Minden Whippets (NE) -- A "whippet" is a swift dog that resembles a small greyhound.
Mineral County Serpents (Hawthorne, NV) -- This name comes from a local legend that there is a sea serpent (locals call him Cecil) in nearby Walker Lake. Cecil is represented by a giant float in the school's Homecoming parade.
Mitchell Kernels (SD) -- This name dates to the 1910s, when a man with the last name of Kernel gave money to the school
for uniforms. The school honored him by naming their teams after him. The basketball teams play in the town's Corn Palace, a tourist attraction built in 1921.
Monticello Sages (IL) -- A "sage" is a very wise person. The city is named after Thomas Jefferson's Virginia home, Monticello. Because Jefferson was widely known as a wise man, he became known as the "Sage of Monticello." Monticello became informally known as the "Sage City."
Montpelier Solons (VT) -- Solon was a noted statesman in ancient Athens. The teams at Montpelier are represented by an owl, a
symbol of wisdom.
Moorhead Spuds (MN) -- The area is a site for potato growing in Minnesota.
Moriarty Pintos (NM) -- A "pinto" is a breed of horse with spots. The town is also known as the "Pinto Bean Capital" of the United States, so perhaps this mascot was adopted for that reason, too.
Morse Shipbuilders (Bath, ME) -- The city of Bath is known as "City of Ships." Ship construction was and still is a major industry in the area.

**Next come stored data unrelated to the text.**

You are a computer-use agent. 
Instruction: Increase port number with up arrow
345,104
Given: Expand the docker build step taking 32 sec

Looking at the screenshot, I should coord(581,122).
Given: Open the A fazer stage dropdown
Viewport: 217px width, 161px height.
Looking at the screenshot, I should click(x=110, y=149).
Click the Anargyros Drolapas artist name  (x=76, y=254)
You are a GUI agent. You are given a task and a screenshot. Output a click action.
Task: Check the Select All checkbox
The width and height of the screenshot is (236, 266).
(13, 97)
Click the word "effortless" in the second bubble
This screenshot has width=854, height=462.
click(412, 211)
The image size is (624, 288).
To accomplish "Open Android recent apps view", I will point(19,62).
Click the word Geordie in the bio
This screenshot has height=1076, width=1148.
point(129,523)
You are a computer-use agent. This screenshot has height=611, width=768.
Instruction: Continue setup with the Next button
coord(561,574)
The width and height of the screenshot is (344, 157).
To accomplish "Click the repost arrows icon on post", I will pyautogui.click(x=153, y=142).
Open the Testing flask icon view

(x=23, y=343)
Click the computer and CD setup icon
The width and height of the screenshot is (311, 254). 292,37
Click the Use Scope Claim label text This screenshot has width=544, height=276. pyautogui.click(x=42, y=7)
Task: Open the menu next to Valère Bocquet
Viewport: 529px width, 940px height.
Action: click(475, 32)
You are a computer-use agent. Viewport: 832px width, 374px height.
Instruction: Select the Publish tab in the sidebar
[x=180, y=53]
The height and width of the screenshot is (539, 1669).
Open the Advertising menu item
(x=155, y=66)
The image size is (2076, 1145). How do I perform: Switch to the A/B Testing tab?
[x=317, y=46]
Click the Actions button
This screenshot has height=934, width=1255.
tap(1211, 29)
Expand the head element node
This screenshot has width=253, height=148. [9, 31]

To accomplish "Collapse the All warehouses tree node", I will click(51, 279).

Moulton Bobkatz (TX) -- The girls are called "Kittens." The teams are also known as the "Katz" and "Kittens." Moulton High School was established in 1901 with German and Czech students - many who could not speak English.
Mount Carmel Caravan (Chicago, IL) --This name has been used at Mount Carmel since 1935-36. It refers to the Carmelite Order, whose members founded the school, and their roots as travellers ("caravan" originally meant a group of people on a journey) in spreading their ministry. The name also had appeal to the school because it could applied to the students, who were seen as on a journey through life, and its alliteration: "Carmel" and "Caravan."
Mount Clemens Battling Bathers (MI) -- At one time, the city of Mount Clemens was world famous for its mineral baths which allegedly could cure a myriad of illnesses.
Mount Pleasant Kilties (Providence, RI) -- The school was built on a site that included a large hill, which created a "highland." Scottish residents of highlands were sometimes called "Kilties" for the kilts they wore.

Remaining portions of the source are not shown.